A Conceptional Constant-Pressure Integrated Hydrogen Purification And Storage System By Combining The Modified Graphene And Carbon Nanotube: A Molecular Dynamics Analysis

A large-capacity hydrogen storage system, which is also able to purify the hydrogen during storage, is appealing and bears significance for the mobile hydrogen use systems which require highly pure hydrogen, since it improves the adaptability of these systems to hydrogen fuels of different purity grades. Inspired by the fact that carbon nanotubes (CNTs) and nanoporous graphene (NPG) membranes have the ability to adsorb and separate gases, respectively, a concept for a constant-pressure integrated hydrogen purification and storage system composed of these two carbon-based materials is proposed.
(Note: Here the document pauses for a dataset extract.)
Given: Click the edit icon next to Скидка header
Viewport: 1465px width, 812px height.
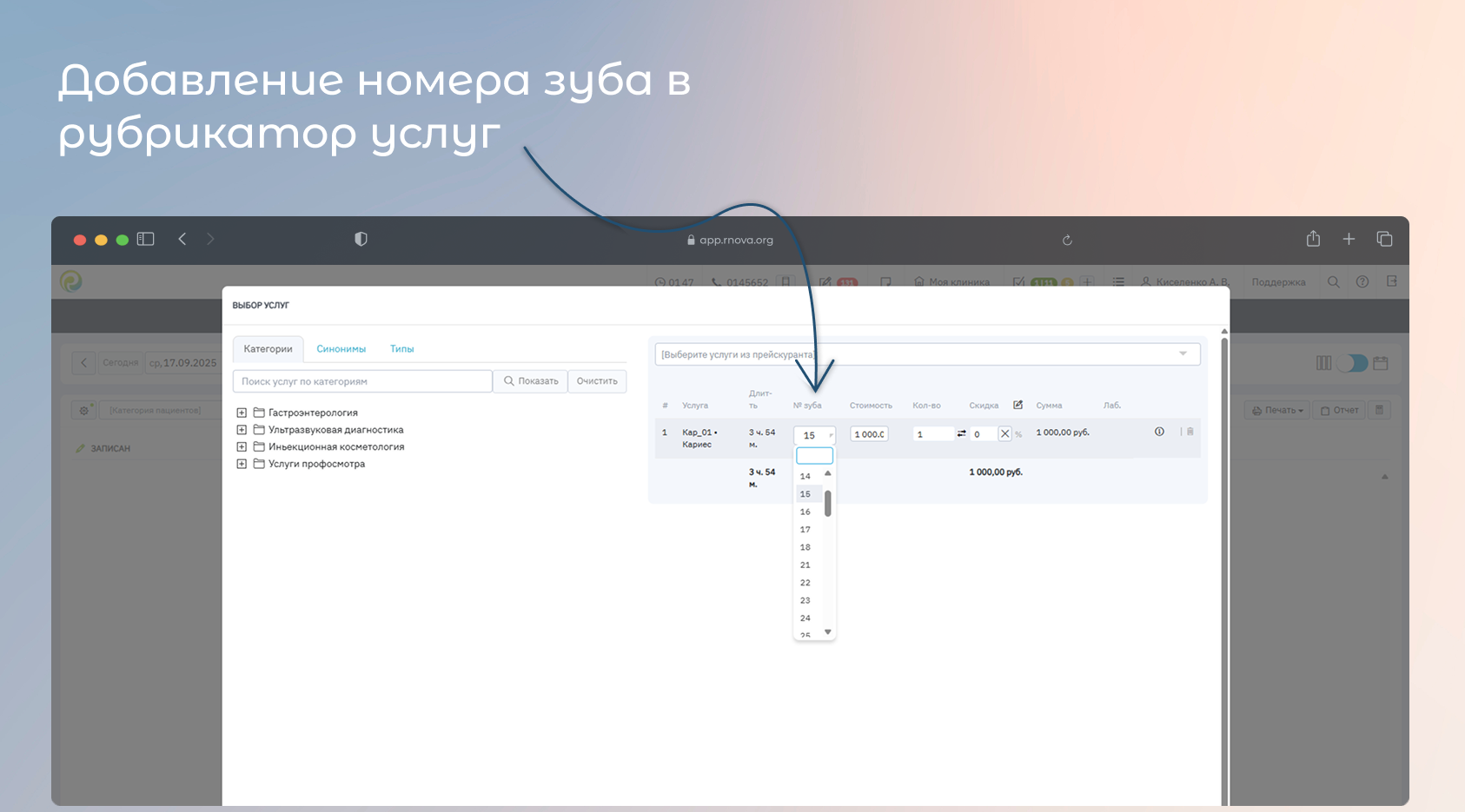Looking at the screenshot, I should (x=1018, y=405).
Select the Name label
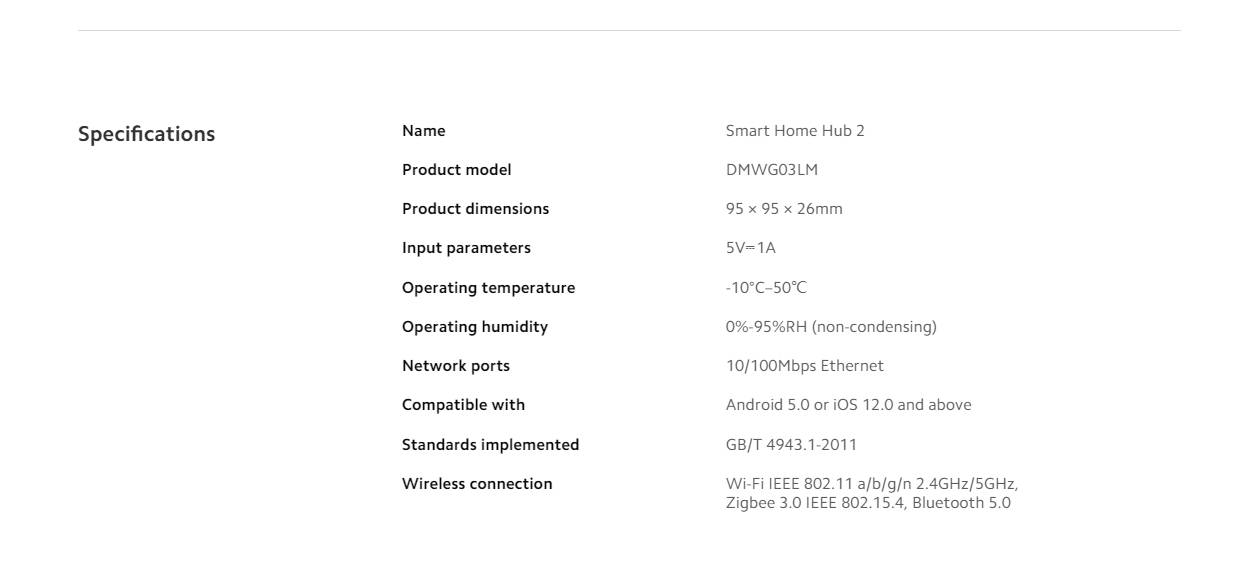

In this integrated system, hydrogen is stored by the adsorption of CNTs and purified by the two-layer nanoporous graphene membranes during the permeation driven by hydrogen concentration difference at constant pressure. The molecular dynamics simulation for the purification and storage processes was carried out with the open source software LAMMPS (Large-scale Atomic/Molecular Massively Parallel Simulator), by which the purification efficiency and hydrogen storage capacity under different working conditions were investigated. The results showed that the preferable working parameters for the purification and storage processes are different, and thus the determination of theses parameters should strike a balance between their effects on both storage and purification processes. Through comparative studies, it was found that the system can obtain the best performance of purification and hydrogen storage at the feed-hydrogen temperature, adsorption temperature, and working pressure of 300 K, 60 K, and 15 MPa, respectively, with the storage density and hydrogen purity of 4.57 wt % and 95% (75% before purification), respectively. The integrated hydrogen storage and purification system proposed in this paper, although just a concept, can provide a theoretical reference for designing large-capacity hydrogen storage systems for equipment which requires highly pure hydrogen.